### [Try it]
Leave out the pictures, then return the records word for word.

### [Records shown]
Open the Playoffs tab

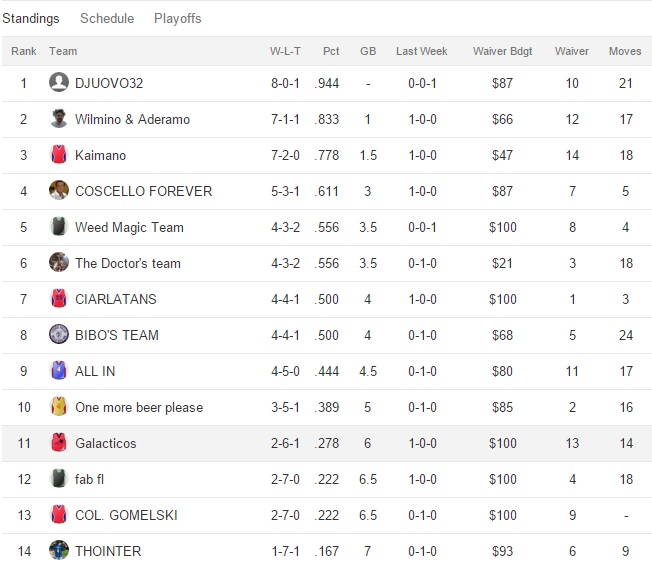click(x=177, y=18)
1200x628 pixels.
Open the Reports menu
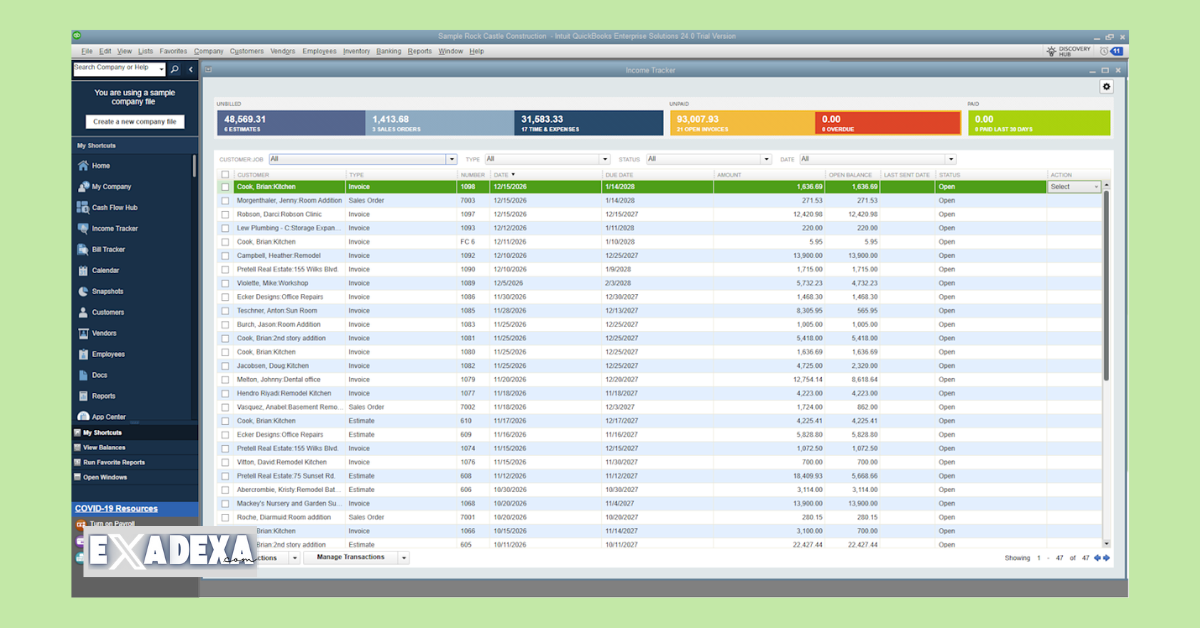point(420,50)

### [Written answer]
Open the Playoffs tab

click(x=177, y=18)
1200x628 pixels.
Open the Reports menu
point(420,50)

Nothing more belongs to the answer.